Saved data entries
★ ★ ★ ★
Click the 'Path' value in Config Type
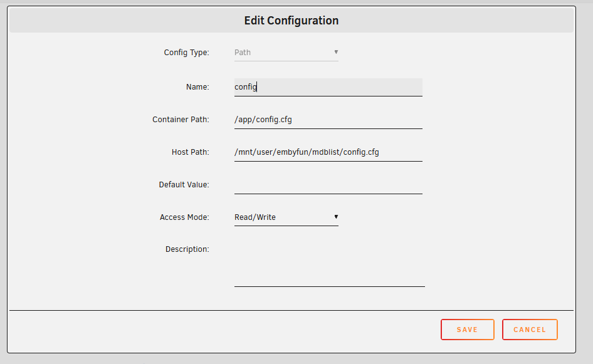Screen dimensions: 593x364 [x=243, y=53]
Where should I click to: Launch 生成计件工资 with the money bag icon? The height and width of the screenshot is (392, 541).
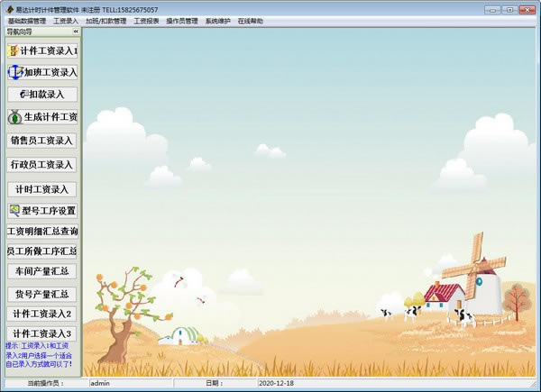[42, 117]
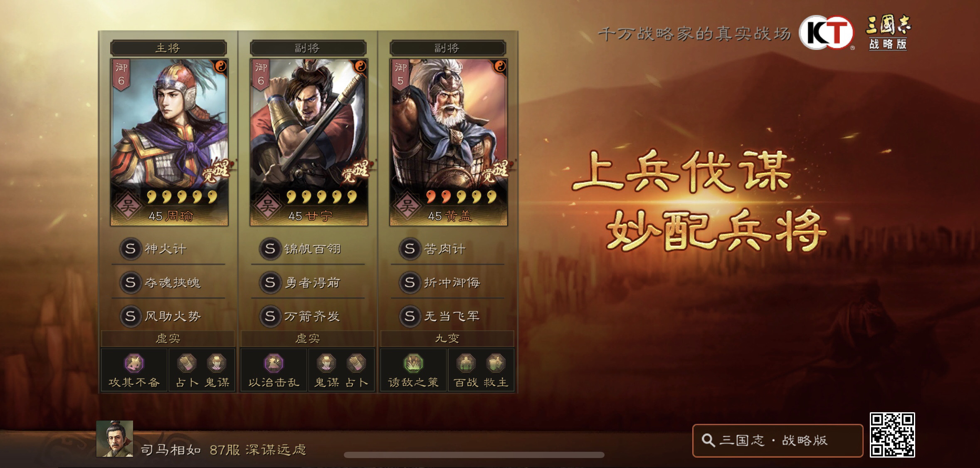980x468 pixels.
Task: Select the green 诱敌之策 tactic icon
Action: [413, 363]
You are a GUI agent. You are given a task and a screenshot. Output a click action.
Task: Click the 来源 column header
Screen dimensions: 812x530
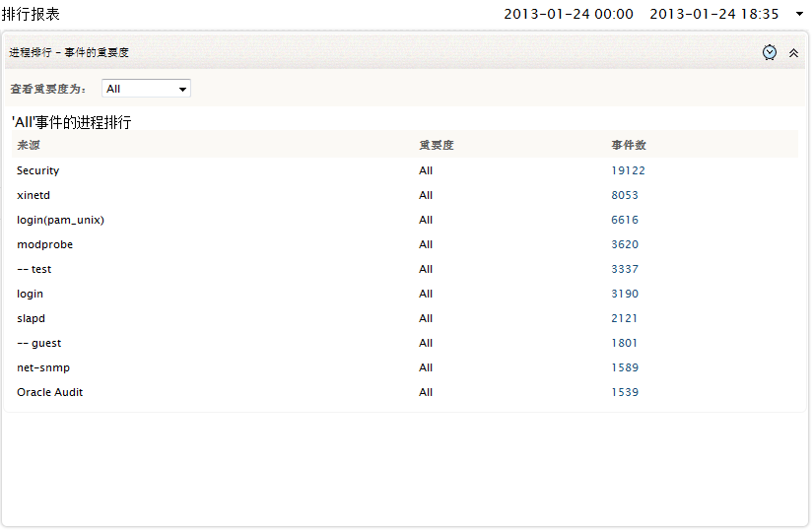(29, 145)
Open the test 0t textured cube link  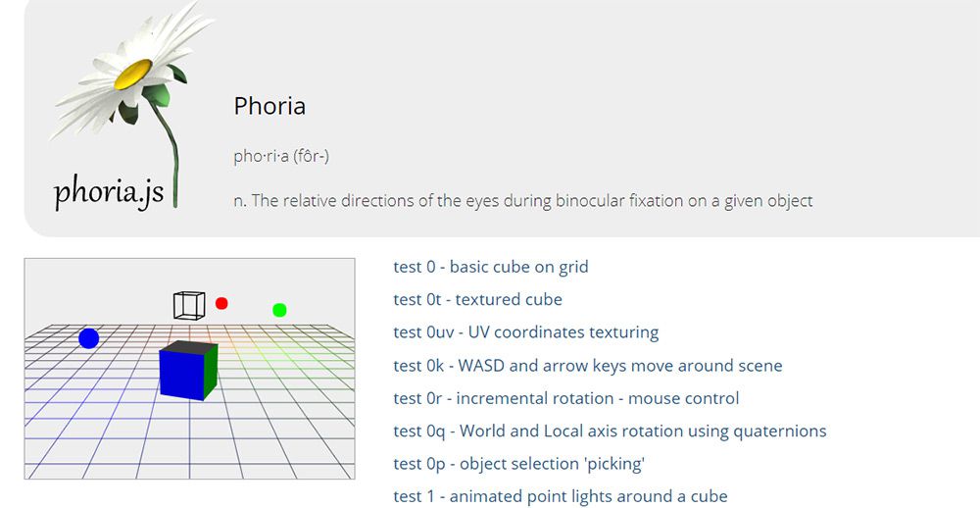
★ ★ ★ ★
> HOW TO COMPLETE THIS TASK
Write out, exactly and with nothing added, every line from the one that holds "Where should I" to the end of the entries above; pictures stay out.

> RESULT FOR THIS EXERCISE
Where should I click to: Launch 生成计件工资 with the money bag icon? The height and width of the screenshot is (392, 541).
[42, 117]
980x468 pixels.
Task: Select the green 诱敌之策 tactic icon
Action: [413, 363]
You are a GUI agent. You are given a task and a screenshot. Output a click action.
Task: Click the 来源 column header
Screen dimensions: 812x530
(29, 145)
Open the test 0t textured cube link  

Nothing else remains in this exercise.